### Materials provided

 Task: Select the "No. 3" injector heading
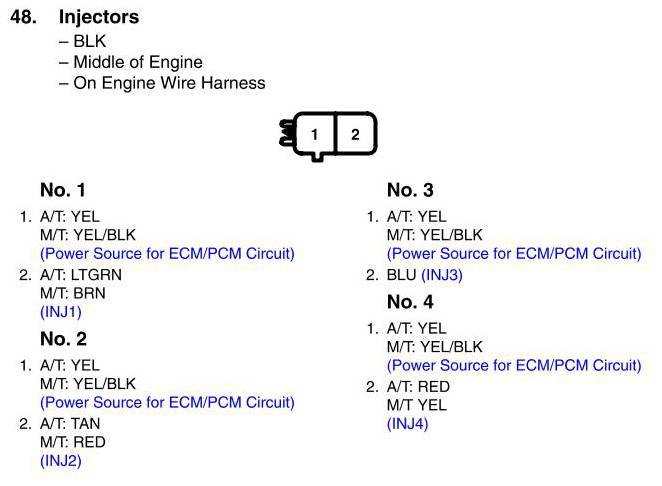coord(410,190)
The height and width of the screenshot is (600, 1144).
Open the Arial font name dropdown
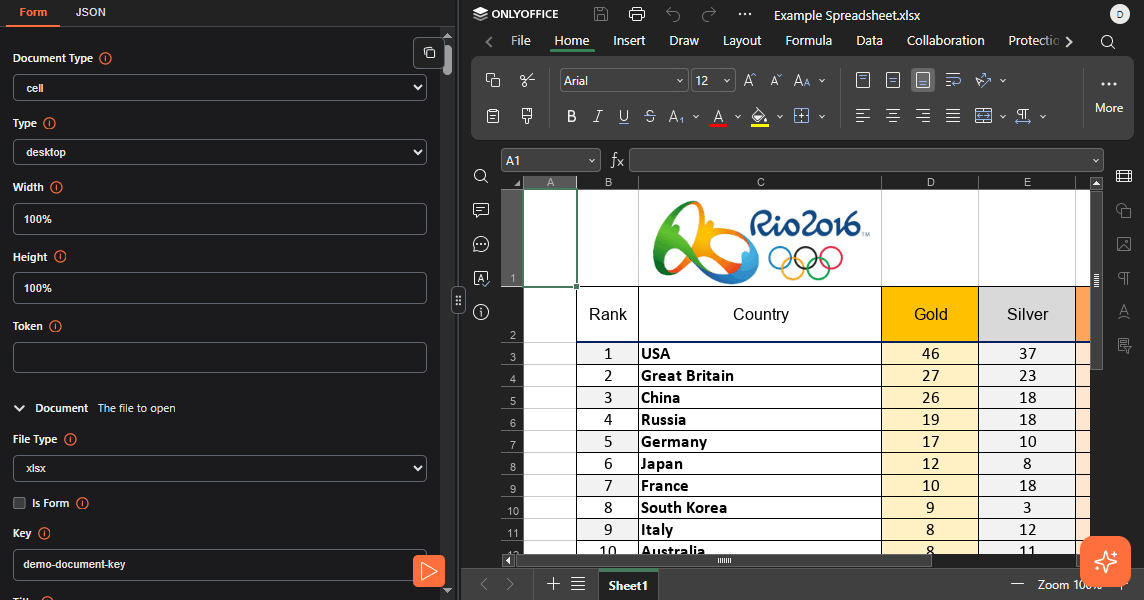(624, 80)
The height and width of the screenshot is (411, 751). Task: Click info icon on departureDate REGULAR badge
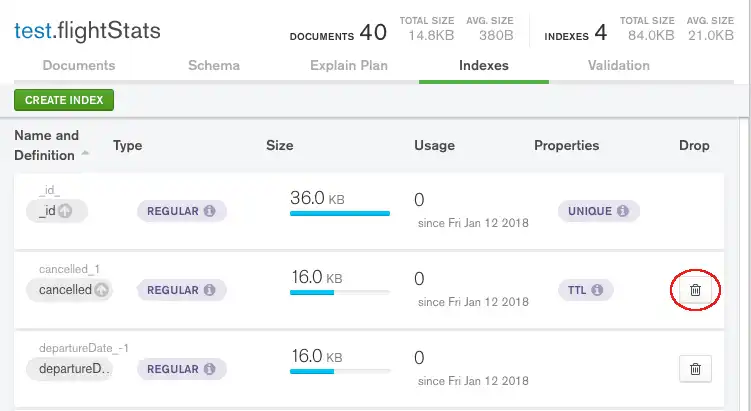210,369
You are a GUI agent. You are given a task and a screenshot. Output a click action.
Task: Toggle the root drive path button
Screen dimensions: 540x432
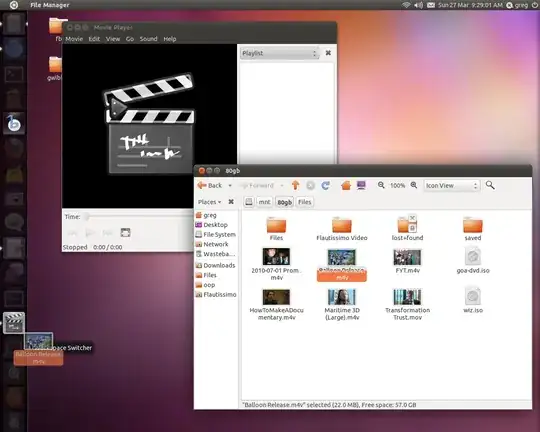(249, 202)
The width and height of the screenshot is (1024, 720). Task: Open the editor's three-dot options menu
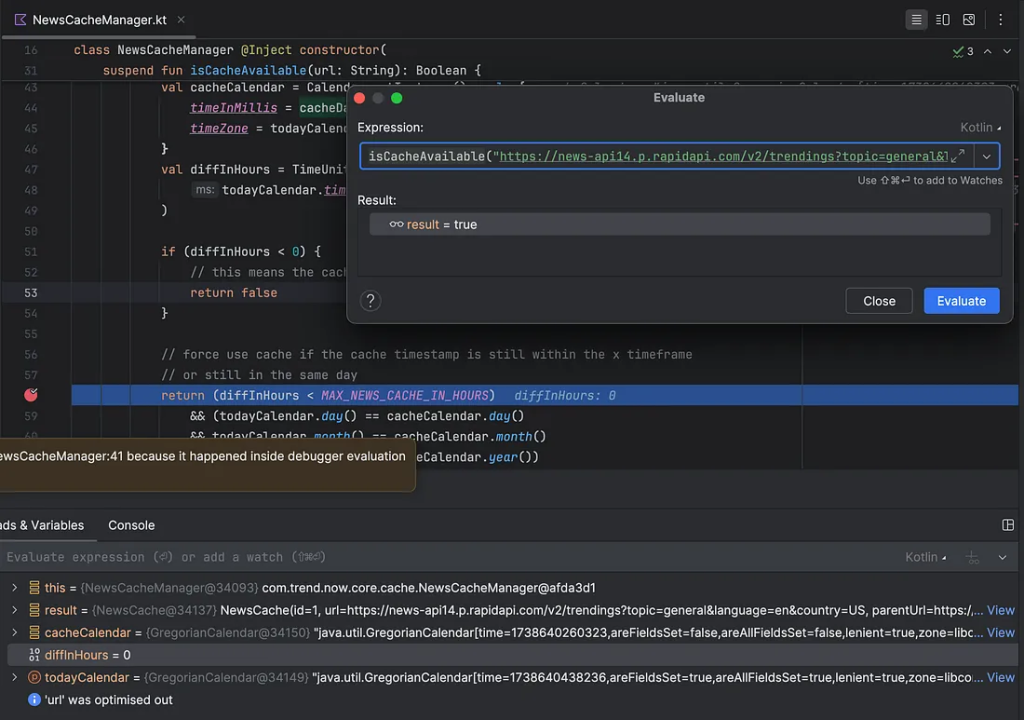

### Exercise brief
Starting with the line containing "Open the Arial font name dropdown" and ending with the last line of the records above, write out each line exactly; no pictures.

### Exercise solution
Open the Arial font name dropdown
(624, 80)
The height and width of the screenshot is (411, 751). Task: Click info icon on departureDate REGULAR badge
210,369
You are a GUI agent. You are given a task and a screenshot. Output a click action.
Task: Toggle the root drive path button
Screen dimensions: 540x432
(249, 202)
The width and height of the screenshot is (1024, 720). Task: Open the editor's three-dot options menu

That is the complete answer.